Stored data entries:
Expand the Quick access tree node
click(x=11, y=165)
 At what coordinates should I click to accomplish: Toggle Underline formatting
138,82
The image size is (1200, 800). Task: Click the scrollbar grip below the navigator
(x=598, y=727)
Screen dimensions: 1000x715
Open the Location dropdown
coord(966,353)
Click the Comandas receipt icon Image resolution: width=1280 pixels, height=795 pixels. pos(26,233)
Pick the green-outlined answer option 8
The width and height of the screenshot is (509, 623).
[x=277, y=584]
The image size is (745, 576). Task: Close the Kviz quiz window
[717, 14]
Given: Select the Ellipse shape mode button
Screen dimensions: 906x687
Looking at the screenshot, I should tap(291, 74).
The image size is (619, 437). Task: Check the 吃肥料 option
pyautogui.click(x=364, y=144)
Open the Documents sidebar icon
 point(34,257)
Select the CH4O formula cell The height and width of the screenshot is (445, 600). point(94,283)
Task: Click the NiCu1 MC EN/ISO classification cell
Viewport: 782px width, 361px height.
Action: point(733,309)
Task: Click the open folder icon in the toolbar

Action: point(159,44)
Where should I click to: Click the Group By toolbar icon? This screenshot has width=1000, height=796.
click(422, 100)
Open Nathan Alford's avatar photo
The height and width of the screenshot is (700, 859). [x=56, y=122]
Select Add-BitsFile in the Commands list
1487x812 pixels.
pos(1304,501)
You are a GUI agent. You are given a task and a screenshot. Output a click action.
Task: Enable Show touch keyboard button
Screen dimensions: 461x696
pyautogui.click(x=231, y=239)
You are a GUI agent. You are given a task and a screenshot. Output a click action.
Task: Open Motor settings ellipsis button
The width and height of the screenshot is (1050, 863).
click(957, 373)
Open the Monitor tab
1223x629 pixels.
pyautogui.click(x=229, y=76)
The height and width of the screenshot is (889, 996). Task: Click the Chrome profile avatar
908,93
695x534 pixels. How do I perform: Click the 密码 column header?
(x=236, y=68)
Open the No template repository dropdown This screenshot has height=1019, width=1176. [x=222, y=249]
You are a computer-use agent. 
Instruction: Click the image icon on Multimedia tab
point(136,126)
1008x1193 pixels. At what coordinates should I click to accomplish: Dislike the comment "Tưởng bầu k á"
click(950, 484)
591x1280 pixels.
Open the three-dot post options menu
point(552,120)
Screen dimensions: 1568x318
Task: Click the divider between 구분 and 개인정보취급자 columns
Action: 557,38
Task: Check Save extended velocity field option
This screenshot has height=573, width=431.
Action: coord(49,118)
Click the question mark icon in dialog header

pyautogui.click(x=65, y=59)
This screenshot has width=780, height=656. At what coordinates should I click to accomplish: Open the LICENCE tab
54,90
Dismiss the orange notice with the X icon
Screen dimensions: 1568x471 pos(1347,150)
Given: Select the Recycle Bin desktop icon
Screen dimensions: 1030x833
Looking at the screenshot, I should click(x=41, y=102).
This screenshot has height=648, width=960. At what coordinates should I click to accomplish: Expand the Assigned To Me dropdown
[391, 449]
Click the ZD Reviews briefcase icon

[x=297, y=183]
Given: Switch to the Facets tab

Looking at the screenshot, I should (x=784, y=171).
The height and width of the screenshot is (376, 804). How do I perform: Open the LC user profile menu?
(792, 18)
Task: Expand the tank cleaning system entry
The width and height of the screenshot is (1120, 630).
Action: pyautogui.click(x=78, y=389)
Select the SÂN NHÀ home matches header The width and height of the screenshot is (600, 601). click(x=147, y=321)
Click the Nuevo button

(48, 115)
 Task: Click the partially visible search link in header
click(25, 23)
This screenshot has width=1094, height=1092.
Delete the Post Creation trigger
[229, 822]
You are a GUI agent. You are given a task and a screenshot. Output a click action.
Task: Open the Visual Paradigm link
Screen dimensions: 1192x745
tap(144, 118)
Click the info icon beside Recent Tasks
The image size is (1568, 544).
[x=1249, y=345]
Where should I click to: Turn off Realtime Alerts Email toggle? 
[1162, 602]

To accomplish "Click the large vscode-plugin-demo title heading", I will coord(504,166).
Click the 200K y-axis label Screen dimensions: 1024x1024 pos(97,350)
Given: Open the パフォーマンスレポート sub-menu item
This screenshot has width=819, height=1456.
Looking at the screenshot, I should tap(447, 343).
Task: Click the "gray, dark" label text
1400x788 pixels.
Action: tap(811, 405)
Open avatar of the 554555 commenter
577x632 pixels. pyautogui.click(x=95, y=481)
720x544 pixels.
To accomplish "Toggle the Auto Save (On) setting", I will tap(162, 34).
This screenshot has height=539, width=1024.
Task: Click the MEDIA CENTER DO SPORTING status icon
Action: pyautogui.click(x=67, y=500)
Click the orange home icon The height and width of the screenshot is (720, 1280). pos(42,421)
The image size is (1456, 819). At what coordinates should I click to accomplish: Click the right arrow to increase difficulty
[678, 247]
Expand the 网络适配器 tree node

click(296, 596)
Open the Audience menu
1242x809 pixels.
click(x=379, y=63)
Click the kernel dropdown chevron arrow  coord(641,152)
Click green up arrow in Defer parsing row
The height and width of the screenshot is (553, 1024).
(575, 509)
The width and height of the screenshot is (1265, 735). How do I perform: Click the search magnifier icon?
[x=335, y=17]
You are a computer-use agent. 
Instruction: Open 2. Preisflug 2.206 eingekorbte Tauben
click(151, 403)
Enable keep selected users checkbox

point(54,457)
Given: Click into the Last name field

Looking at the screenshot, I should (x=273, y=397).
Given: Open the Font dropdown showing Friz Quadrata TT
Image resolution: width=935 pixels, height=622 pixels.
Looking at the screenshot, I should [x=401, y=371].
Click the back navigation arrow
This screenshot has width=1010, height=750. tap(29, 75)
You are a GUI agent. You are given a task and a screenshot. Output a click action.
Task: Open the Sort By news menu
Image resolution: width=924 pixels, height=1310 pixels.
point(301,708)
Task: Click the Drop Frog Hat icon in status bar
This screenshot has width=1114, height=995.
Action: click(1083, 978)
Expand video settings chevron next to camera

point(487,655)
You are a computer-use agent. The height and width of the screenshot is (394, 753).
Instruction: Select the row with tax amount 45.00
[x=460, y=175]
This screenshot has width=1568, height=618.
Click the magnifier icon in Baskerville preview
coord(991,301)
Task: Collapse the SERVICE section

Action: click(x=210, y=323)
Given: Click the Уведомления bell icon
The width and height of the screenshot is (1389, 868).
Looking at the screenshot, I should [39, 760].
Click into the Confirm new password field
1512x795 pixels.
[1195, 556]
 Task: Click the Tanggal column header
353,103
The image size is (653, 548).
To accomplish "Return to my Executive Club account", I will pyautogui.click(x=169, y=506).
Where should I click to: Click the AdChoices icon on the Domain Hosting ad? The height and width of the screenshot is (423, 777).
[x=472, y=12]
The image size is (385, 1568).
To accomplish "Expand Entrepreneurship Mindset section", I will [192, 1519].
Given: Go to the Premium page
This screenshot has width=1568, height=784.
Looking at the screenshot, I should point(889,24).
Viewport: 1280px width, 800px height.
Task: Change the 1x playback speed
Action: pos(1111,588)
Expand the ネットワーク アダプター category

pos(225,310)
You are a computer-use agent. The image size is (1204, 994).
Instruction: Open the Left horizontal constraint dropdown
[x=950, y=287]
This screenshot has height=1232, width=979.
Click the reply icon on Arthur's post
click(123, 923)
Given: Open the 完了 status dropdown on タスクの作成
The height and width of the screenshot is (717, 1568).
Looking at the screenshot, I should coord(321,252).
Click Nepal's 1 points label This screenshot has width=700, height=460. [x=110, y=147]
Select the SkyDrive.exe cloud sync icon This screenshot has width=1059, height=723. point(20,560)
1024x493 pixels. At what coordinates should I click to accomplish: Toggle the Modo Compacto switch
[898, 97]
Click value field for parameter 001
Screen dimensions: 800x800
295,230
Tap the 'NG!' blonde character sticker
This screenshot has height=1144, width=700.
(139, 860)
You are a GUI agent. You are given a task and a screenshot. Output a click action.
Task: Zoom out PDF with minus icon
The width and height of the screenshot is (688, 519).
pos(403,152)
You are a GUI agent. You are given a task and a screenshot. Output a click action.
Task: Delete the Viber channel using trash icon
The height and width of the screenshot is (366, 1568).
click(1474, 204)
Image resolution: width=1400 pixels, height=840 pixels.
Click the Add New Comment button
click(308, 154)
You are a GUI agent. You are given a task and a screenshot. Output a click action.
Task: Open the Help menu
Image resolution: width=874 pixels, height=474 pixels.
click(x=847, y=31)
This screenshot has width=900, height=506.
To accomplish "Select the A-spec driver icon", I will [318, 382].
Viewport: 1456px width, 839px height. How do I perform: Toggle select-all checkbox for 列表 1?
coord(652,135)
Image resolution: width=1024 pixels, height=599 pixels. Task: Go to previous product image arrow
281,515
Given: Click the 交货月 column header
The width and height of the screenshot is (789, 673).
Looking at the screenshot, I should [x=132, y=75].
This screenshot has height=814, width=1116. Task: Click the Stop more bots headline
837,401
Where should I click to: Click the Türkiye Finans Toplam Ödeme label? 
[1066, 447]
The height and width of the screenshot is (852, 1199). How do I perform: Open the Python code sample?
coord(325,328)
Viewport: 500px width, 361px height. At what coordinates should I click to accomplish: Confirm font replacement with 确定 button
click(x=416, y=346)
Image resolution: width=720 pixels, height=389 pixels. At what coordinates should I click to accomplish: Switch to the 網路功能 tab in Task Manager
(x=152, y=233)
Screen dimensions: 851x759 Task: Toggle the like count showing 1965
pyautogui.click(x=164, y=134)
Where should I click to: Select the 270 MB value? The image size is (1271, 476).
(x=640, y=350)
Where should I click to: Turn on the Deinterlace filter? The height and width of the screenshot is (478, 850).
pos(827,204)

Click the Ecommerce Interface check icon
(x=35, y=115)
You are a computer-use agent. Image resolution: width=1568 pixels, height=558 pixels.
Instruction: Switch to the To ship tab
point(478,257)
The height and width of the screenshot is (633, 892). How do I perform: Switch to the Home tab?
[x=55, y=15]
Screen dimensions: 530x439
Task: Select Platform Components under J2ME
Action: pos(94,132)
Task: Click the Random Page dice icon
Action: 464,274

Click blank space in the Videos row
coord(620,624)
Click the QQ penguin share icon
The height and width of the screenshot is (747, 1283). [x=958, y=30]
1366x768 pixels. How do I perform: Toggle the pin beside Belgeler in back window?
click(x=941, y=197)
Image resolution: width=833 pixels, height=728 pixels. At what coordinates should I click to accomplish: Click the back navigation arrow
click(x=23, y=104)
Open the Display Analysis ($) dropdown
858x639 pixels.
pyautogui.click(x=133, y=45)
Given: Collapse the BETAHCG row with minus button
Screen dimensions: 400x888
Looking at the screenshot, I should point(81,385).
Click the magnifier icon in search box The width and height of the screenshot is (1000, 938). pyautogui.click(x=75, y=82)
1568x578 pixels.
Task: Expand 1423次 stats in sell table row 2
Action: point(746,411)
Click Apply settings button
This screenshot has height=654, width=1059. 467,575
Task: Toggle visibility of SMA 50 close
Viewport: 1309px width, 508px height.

Aim of the task –
Output the line holding "858x639 pixels.", then every later line through the end of the records above, exactly as given and nothing else.

Response area –
858x639 pixels.
pyautogui.click(x=133, y=45)
Given: Collapse the BETAHCG row with minus button
Screen dimensions: 400x888
Looking at the screenshot, I should point(81,385).
Click the magnifier icon in search box The width and height of the screenshot is (1000, 938). pyautogui.click(x=75, y=82)
1568x578 pixels.
Task: Expand 1423次 stats in sell table row 2
Action: point(746,411)
Click Apply settings button
This screenshot has height=654, width=1059. 467,575
Task: Toggle visibility of SMA 50 close
Viewport: 1309px width, 508px height.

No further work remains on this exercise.